Monday, 20 May 2019

Florence Boos at Kelmscott House

‘I’m with the people … the working class people who have been left behind economically … The elites have tried to silence my own voice … I’ll represent you, the working class of England … just another millionaire stockbroker who looks down at the working classes’.  These remarks are not, as you might have thought, quotations from the uncollected Morris lectures that Professor Florence Boos eloquently set before us at the Morris Society AGM on Saturday.  At that event the admirable socialist content of her talk made a welcome contrast with its politically anodyne first half, devoted as that was to Society business and chaired by Stephen Bradley.

No, the class-oriented quotations above are from the European election leaflet from notorious far-right activist Tommy Robinson that I found on my doormat a few days ago.  Fascism is clearly now on the move in this country in a way and to a depth that we haven’t seen for some years; and its rhetoric cunningly ventriloquises aspects of socialism’s own appeal to working-class people.  We always knew there were nasty, dangerous, far-right individuals out there.  Now, however, as Robinson’s North-West election leaflet shows, they have serious money and organisation behind them.

This alarming fact suggests that we recalibrate the purposes of the William Morris Society.  While celebrating the 125th anniversary of the Kelmscott Chaucer in 2021 is a worthy project in itself, at a time of political emergency such as our own, when the Brexit impasse is allowing the far-right to emerge again (though this is, of course, a global as well as a British trend), a society devoted to the life and work of Britain’s foremost Communist will need to be rather more politically interventionist than that.  It should surely also aim to renew left-wing and utopian thinking in the present – a task in which recovering it from the past, as Florence Boos so skilfully did, is a necessary first step.


Martin Stott said...

The Society has been doing a good job at promoting Morris's ideas in a contemporary context - Stephen Bradley in his review of the year mentioned the event with the Centre for the Understanding of Sustainable Prosperity at which both Ruth Levitas and Rowan Williams spoke to an audience of 250+, and its membership has been consistently on the increase over the past few years.
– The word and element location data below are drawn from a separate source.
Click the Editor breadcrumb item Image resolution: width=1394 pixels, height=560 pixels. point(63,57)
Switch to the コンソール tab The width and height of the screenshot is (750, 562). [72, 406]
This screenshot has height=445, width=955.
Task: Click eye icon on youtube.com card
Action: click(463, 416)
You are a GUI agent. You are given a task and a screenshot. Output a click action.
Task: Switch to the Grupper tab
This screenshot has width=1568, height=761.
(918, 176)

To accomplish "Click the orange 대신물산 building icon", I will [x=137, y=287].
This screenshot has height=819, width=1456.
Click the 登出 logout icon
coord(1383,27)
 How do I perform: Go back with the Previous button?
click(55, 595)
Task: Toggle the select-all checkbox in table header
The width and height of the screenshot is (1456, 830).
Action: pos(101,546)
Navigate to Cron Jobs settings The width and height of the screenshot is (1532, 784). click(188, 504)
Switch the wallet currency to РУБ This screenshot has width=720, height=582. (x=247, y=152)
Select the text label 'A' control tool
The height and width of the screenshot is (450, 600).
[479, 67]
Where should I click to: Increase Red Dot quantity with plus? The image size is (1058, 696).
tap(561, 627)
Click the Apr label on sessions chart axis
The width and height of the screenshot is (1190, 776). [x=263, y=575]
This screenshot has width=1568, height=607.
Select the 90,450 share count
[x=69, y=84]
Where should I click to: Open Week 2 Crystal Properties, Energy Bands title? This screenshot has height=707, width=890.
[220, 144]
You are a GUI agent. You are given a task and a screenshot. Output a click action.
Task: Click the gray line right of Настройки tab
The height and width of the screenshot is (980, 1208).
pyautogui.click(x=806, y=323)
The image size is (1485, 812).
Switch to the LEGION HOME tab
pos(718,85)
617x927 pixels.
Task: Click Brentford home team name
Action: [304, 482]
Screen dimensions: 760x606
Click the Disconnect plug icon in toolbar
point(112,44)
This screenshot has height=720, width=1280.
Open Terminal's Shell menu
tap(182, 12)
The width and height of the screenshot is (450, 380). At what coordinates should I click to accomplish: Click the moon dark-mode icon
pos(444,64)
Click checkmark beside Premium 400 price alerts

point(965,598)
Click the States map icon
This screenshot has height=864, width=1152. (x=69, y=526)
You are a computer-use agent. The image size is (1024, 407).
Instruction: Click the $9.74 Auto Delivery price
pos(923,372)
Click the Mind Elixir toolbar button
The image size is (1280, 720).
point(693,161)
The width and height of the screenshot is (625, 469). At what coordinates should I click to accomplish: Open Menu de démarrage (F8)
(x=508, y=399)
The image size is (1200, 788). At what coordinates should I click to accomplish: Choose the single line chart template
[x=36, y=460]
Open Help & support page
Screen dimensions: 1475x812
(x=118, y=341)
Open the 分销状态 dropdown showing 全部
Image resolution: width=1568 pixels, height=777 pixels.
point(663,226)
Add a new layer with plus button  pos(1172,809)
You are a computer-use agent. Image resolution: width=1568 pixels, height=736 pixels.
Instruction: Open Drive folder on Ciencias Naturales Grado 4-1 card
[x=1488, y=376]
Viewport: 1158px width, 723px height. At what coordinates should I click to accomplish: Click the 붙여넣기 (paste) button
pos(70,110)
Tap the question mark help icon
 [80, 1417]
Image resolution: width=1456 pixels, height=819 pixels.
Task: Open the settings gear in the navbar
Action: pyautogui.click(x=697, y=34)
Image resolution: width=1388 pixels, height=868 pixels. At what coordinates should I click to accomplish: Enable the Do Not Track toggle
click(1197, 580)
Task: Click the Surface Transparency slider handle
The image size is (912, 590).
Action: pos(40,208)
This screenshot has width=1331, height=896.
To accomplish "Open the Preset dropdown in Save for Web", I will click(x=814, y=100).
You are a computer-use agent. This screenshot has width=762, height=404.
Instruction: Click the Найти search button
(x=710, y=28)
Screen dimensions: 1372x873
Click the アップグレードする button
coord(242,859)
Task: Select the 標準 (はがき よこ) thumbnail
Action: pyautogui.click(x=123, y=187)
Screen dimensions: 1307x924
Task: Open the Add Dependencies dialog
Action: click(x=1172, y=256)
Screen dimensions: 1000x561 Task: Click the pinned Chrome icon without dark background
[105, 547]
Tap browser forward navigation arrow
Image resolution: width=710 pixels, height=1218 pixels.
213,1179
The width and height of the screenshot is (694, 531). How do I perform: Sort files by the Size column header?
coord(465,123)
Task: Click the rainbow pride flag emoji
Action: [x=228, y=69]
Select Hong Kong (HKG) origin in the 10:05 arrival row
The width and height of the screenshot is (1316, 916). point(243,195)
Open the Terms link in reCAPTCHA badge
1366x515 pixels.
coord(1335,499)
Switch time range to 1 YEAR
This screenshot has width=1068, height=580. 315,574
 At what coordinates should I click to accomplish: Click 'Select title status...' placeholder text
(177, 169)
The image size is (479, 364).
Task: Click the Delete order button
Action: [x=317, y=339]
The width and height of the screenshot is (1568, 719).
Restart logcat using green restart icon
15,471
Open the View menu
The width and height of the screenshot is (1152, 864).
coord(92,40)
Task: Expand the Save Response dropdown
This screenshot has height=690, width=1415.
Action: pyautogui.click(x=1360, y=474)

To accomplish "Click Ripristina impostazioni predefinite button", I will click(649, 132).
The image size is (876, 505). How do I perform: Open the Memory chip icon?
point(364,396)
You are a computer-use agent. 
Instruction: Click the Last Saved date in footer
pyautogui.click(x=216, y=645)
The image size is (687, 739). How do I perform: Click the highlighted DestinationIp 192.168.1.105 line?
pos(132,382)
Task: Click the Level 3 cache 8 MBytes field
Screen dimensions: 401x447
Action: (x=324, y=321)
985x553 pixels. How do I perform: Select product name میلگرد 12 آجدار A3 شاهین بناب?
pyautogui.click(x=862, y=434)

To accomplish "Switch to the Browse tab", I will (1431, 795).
This is in striking contrast to practically every other membership-based charity in the land. The WMS must be doing something right. But, and it is a big but, it is a charity and as such cannot engage in explicitly political actions. Its work is about influencing, acting as a thought leader. Political action is for other contexts - influenced by their knowledge of Morris. But as a former trustee of the Society you know that.

Tony Pinkney said...

“There were those in the Society who were firmly against its officers or the Society as a whole engaging in any form of political activity or public controversy … those who argued for the Society’s involvement in contemporary political debates were argued down by those who thought that this would split the Society (Minutes 21/3/64)”, Martin Crick, ‘The History of the William Morris Society 1955-2005’ (2011), pp.34, 56.

Tony Pinkney said...

On the European Election front, I'm glad to be able to report that Tommy Robinson got only 2.2% of the vote in the North-West (38,908 votes), which meant that he finished in eighth place behind all the major parties and lost his £5000 deposit into the bargain. So Fascism has been stopped in its tracks up here for a while, electorally at least.